We rented a car from Albert's Rent-A-Car, located directly across the street from our resort. We intended to only rent the car for 8 hours, but when we insisted that we didn't want it for longer, the attendant gave us 24 hours for only 500 CFP more (about $7). It turns out that we needed the car for the full day. Even though Moorea is not very big, only about 30 km around, the roads are all very winding, and the speed limit is 60 kmph (about 45 mph), so it takes longer than you would think. Plus, there are so many things to stop and see! There are shops along the road to buy souvenirs cheaper than at the airport or hotel gift shops, roadside fruit stands, scenic overlooks, many pearl shops, and even internet posts located all around the island.
I would not recommend the scooters for use traveling around the island. There don't seem to be many driving laws on the island, and locals pass with little care for who/what may be coming at them (we actually passed in between two cars going opposite directions while being transported to our restaurant one evening). We also met another couple at our resort who had rented a car, and the young man was all bandaged down one side of his body. They had rented scooters, and he was going to fast for a curve, couldn't make the turn and had to bail from his scooter or run head-on into a car coming the other way. We were told by one of our tour guides that there are less than ten police officers on the island, and he said that most locals felt that was too many. :) Just keep that in mind...
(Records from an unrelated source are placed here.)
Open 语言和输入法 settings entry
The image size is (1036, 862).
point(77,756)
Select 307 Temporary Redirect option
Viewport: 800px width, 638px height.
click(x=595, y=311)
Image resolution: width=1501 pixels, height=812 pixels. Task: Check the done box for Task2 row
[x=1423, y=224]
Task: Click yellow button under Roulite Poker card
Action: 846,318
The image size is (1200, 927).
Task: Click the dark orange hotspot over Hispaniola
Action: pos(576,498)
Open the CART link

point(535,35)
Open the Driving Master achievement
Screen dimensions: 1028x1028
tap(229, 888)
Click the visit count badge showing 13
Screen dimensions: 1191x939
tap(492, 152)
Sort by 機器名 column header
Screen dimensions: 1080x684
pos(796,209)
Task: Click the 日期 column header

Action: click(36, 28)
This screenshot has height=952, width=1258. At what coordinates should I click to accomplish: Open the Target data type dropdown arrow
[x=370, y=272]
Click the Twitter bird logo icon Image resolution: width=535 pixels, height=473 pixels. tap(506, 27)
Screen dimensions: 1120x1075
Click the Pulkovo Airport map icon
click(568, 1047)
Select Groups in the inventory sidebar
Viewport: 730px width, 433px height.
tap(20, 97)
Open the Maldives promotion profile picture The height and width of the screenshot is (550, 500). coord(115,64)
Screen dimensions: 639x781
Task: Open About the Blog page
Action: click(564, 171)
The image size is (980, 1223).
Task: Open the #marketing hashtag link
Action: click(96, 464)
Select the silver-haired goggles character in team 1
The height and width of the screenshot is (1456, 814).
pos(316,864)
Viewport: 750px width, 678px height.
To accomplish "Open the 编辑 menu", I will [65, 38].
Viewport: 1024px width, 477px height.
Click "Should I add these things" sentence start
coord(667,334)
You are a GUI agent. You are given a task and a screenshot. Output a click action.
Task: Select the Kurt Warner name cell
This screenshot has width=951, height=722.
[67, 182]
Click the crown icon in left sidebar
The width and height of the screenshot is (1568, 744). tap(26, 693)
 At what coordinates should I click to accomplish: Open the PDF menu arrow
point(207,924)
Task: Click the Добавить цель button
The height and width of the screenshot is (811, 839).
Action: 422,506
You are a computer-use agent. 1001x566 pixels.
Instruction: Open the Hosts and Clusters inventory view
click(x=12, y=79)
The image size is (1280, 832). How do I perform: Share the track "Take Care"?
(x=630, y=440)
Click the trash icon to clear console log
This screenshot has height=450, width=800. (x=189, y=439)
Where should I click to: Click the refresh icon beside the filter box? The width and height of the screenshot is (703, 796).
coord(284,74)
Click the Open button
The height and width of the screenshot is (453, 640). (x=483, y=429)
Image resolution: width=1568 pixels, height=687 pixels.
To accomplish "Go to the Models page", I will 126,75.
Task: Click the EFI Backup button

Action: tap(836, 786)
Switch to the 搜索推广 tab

You dont really need a car to go around the island. You can rent a scooter, or bikes or do a tour. Renting a car is pricey especially if you want a 4x4 jeep. You are looking at 90 to 100 dollars for 24 hours.
We didnt rent it for the whole time we were there. We only got it for a 24 hour period and for us, that was enough. We had seen everything we wanted to see. We drove at our leisure around the entire island, found some nice beaches and searched for waterfalls.
I love the sense of freedom of renting our own car and going where ever we want. On the downside besides the price is that at our hotel there wasnt enough parking for everyones car.
One of the best ways to discover the island is to rent a car.
The tour of Moorea (60km) can be done in less than one day but if you go up to the Belvedere and decide to visit some other spot, it might take a little more time.
We decided to rent a small car for 2 days, inspite of the price. There is actually no real bus connection on Moorea and we didn't want to go by taxi, so...
We found a Europcar and an Avis office in Papetoai, near our hotel and the group of shops called "Le Petit Village" (PK 26.3).